Did we know that Terry McAuliffe was even more of a strict constructionist on the Constitution than Antonin Scalia, Clarence Thomas and Robert Bork? Did I simply miss the DNC press release reporting that the Democratic Party officially opposes all of the amendments since the Bill of Rights? Actually, if we are to read McAuliffe literally, I suppose he’s against the Bill of Rights, too — after all, the Constitution “wasn’t a rough draft” and our forefathers “knew what they were doing.”
I assume McAuliffe knows what he’s getting his party into. After all, the original version of the Constitution provided that only three out of five blacks should count in elections. The Democratic Party already counts on a high turnout of the black vote to stay competitive. Making 40 percent of African-Americans ineligible to vote won’t help much.
OK, enough about McAuliffe. But there’s a larger point here. Liberal opponents of the Federal Marriage Amendment insist constantly that they consider the Constitution a “sacred document” that shouldn’t be “tinkered” with. I’m very sympathetic to this view, but, frankly, I don’t really believe them.
Here’s my problem. Most of the liberals invoking the inviolability of the Constitution in the debate against the FMA are the same liberals who generally invoke the doctrine of a “living Constitution,” which demands that we constantly “reinterpret” the document.
For example, in 2000 when asked what kind of judges he’d appoint, Al Gore replied, “I would look for justices of the Supreme Court who understand that our Constitution is a living and breathing document, that it was intended by our founders to be interpreted in the light of the constantly evolving experience of the American people.”
Are you cottoning on to my confusion yet? Liberals believe that the Constitution shouldn’t be literally changed but they advocate a constantly changing meaning for what’s already in the document.

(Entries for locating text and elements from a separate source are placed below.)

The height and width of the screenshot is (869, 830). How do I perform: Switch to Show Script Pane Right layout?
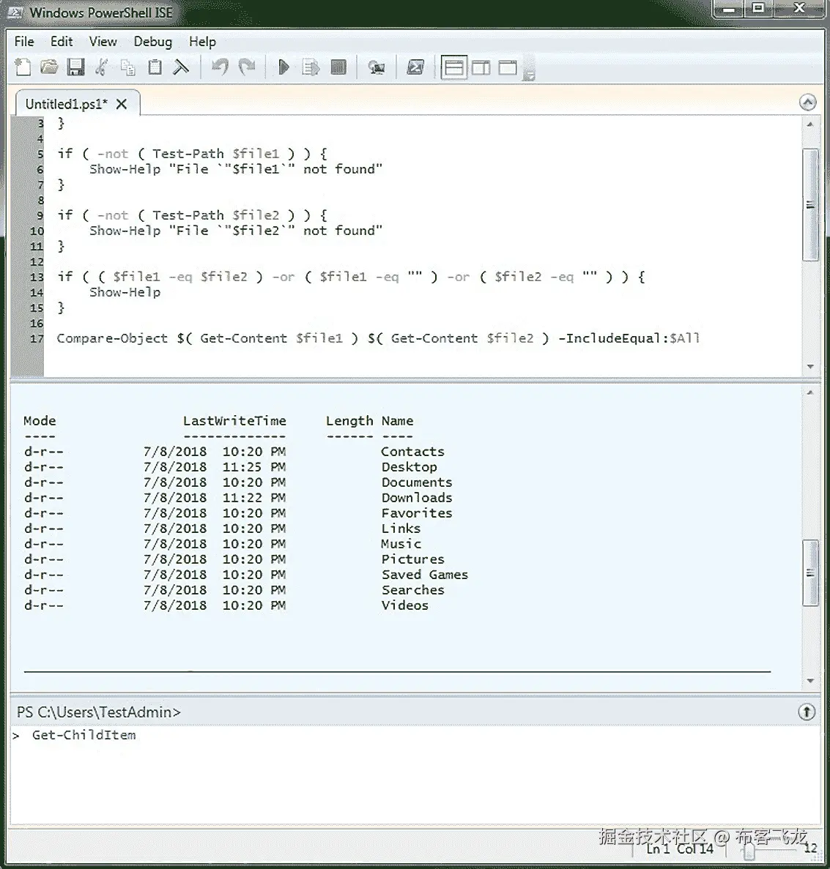point(481,67)
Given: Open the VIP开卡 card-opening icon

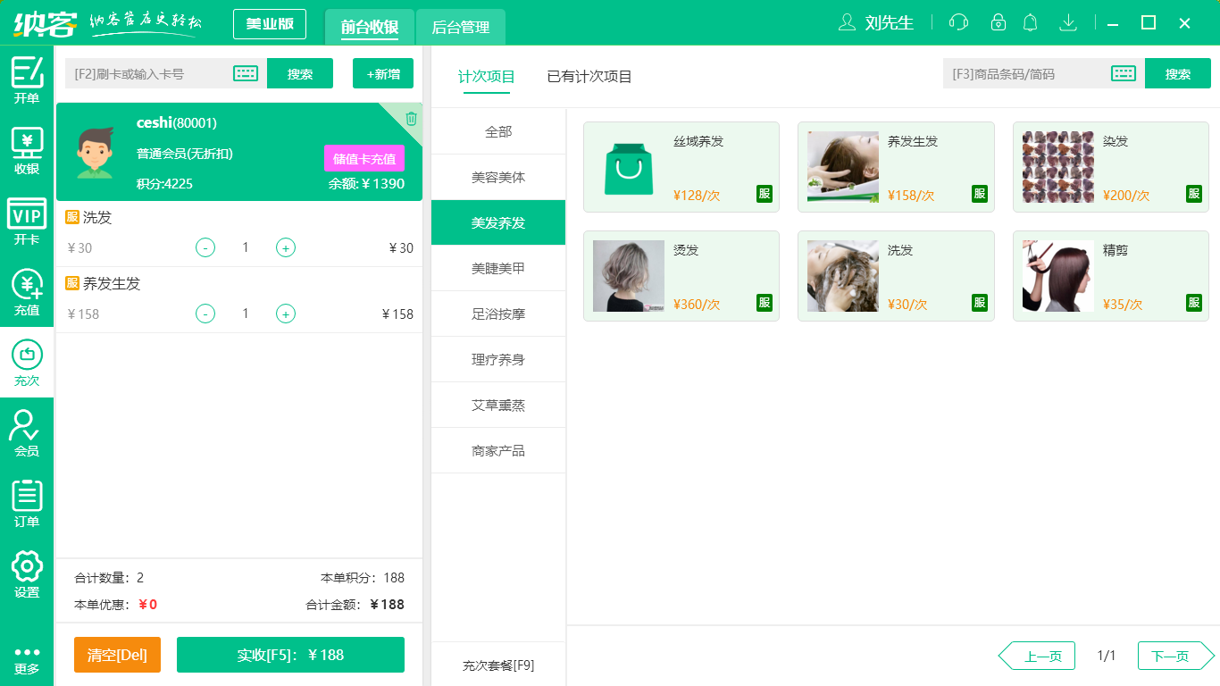Looking at the screenshot, I should (26, 222).
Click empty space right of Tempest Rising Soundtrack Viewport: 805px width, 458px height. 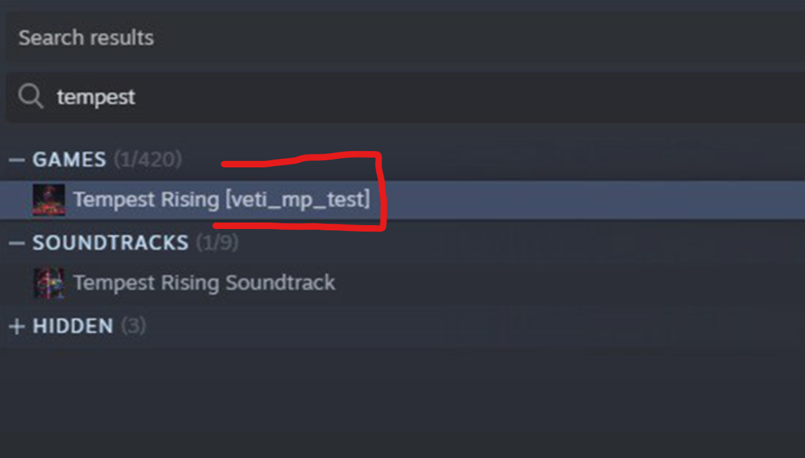[552, 283]
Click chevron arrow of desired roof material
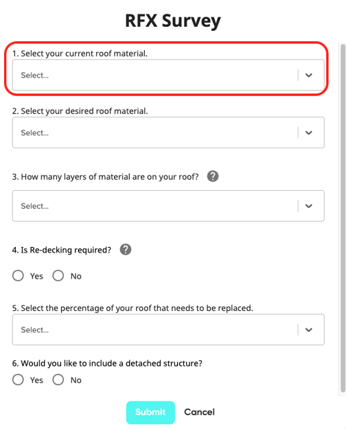This screenshot has height=429, width=346. point(309,132)
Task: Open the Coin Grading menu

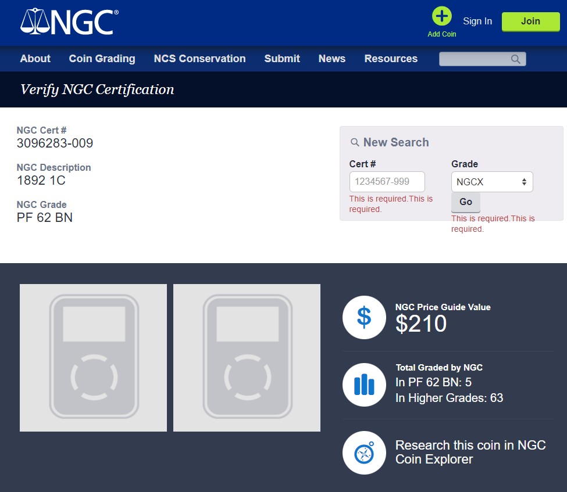Action: (x=102, y=59)
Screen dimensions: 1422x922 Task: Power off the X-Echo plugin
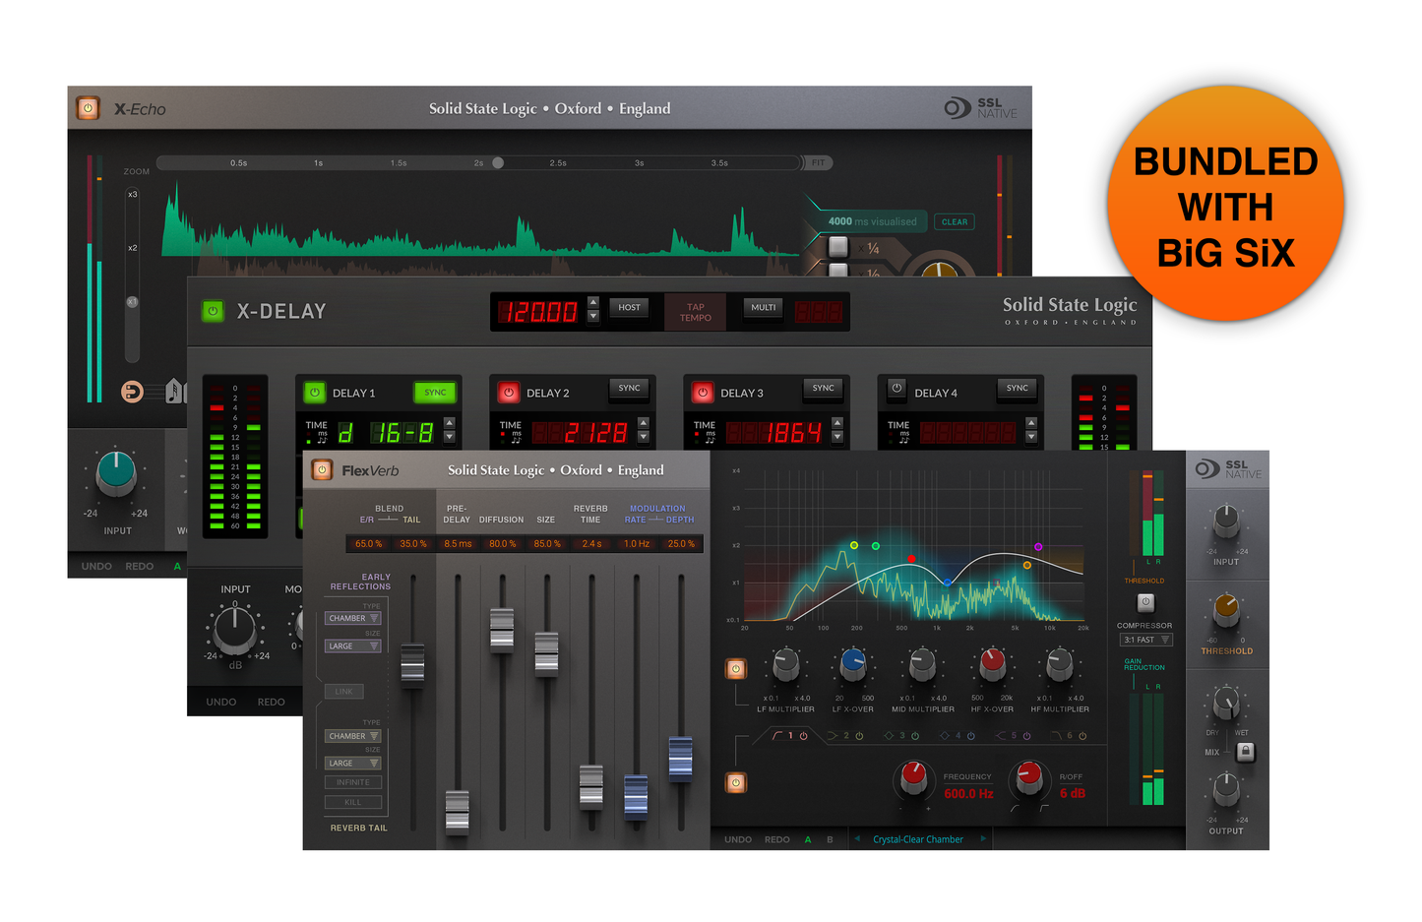(88, 108)
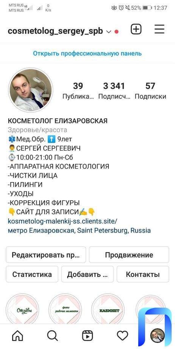
Task: Click the Продвижение button
Action: coord(129,255)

Look at it this way: If the U.S. Supreme Court came out with a decision requiring all states to recognize gay marriage, it’s unlikely that a single gay marriage proponent would complain. When the Supreme Court ruled last fall that sodomy laws were unconstitutional, the Court read into the Constitution a meaning that hadn’t been there for two centuries — and the living Constitution crowd cheered. How is that any less “tinkering” with the Constitution than writing down an amendment?
By the way, I’m singling out liberals for a reason. Conservatives who oppose amending the Constitution are against the sort of judicial activism that rewrites the meaning of the Constitution while leaving the text unchanged. There’s nothing inconsistent about being against judicial activism and against “tinkering” with the Constitution through the amendment process. You can’t say the same about liberals who see the Constitution as if it were Felix the Cat’s magic bag from which they can pull out any public policy they want.
Not only are the “living” constitutionalists fickle about their love for the American charter, they’re deeply skeptical about democracy itself. Why is it OK for unaccountable, unelected judges to willy-nilly say the Constitution says 2 plus 2 equals 5, but it’s somehow tyrannical for the House, the Senate and 50 states to debate an amendment with wall-to-wall media coverage? Why are big-D Democrats so terrified of small-d democracy?
Opponents from the McAuliffe school typically respond that a constitutional amendment is permanent, entrenching “bigotry” in the Constitution for all time.
Well, we can argue about the bigotry claim another day, but I fail to see how amending the Constitution is any more or less permanent than the changes imposed on the Constitution’s meaning by, say, the Warren Court.
I bet it would be a lot easier to repeal a constitutional amendment than it would be to overturn, say, the constitutional requirement of providing criminals with Miranda warnings, which was simply invented by the Supreme Court. Meanwhile, amendments have been repealed and superceded by other amendments several times.
The trouble with “living constitutions” is that of necessity they end up having no meaning other than whatever meaning judges read into them. Dead — or “enduring” — constitutions can be changed but they must change by popular consent. Liberals like McAuliffe, however, would prefer to leave the wording of the Constitution unchanged so long as they can control its meaning.